Sehr fein ist - unerwarteterweise - auch die heiße Quelle. Ein irreführender Name. In der Tat sind es zwei Bäche, einer fast kochend heiß und der andere eiskalt, die ein paar Meter oberhalb der Badestrände zusammenfließen und ein großartig abwechslungsreiches Potpourri aus kalten und warmen Strömungen zaubern.

besagte Quelle

Oakley Modell Flores

Am Ende des Tages muss Jeremy uns beinahe überreden, uns noch ein Dorf zu zeigen. Übersättigt von den Eindrücken des Tages lehnen wir fast schon ab, stimmen dann aber doch zu weil er so begeistert ist. Eine Viertelstunde später stehen wir vor einer 30m hohen Felswand neben dem Sportplatz einer Schule eines ganz und gar nicht indigenen Dorfes, und fragen uns ernsthaft was wir hier sollen. Erst wenige Meter vor der Wand sieht man, dass eine unregelmäßige, dafür aber steile Treppe in den Stein geschlagen ist.

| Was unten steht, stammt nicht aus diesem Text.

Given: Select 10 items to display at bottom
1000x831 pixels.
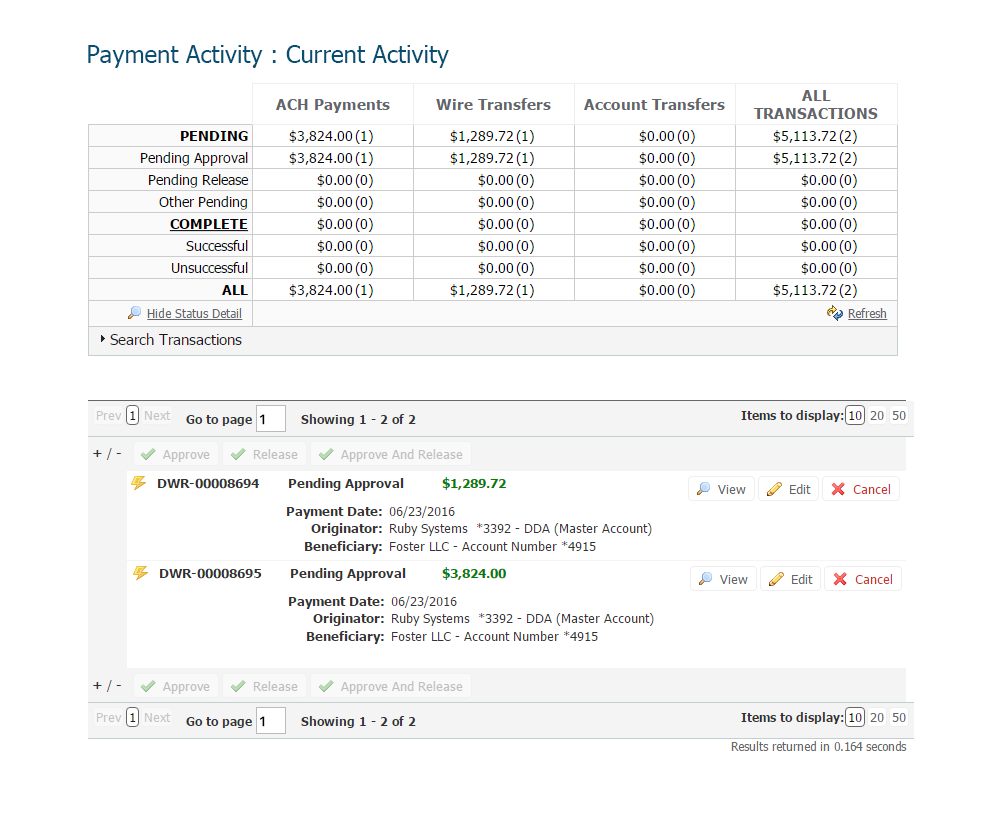Looking at the screenshot, I should 854,717.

Nach ein paar dutzend Höhenmeter stehen wir in einem winzigen Dorf, nicht mehr als sieben oder acht Häusern und knapp 20 Bewohnern. Keine 50 Meter Luftlinie von dort gibt es asphaltierte Straßen und Coca Cola, doch das hier hat - abgesehen von den T-Shirts - auch vor 200 Jahren genauso ausgesehen.

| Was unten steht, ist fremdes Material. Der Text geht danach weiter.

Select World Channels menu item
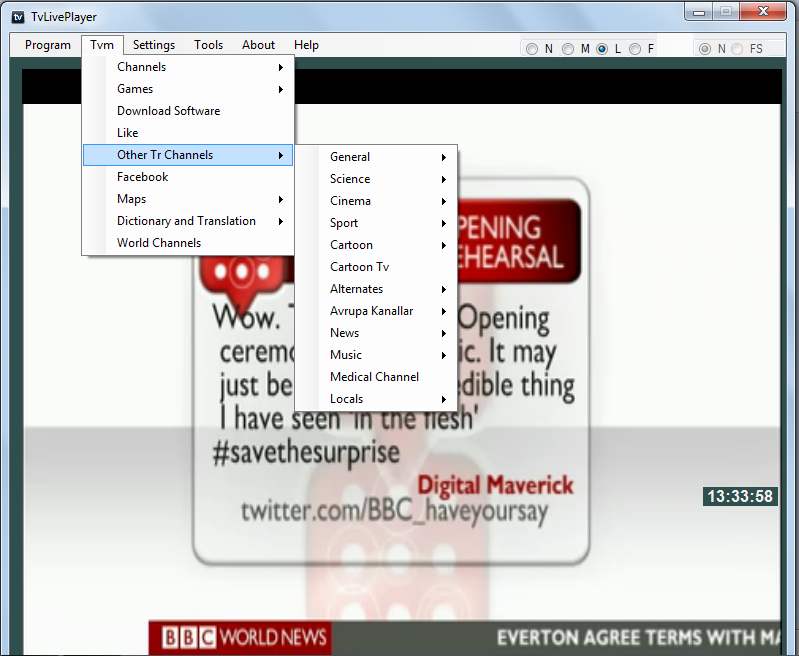[x=159, y=243]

Ja, das ist das ganze Dorf.

Wie absurd.
Wie wunderbar, wunderbar absurd.

[1] wir sehen die Vanilleorchidee, essen Makadamianüsse direkt vom Baum, kratzen Rinde vom Zimtbaum, pflücken frische Nelkenknospen und lassen sie in unserer Hosentasche trocknen, hmmmmm, die grüne Pfefferplanze, den Limettenbaum, Ananaspalmen, Mangobäume, Avocadobäume, kosten frisch gepflückte Kaffeebohnen und lernen: die sind zuckersüss, knabbern an frischem Ingwer (noch in der Erde), und auch Cashewnüsse und Beetelnüsse und und und.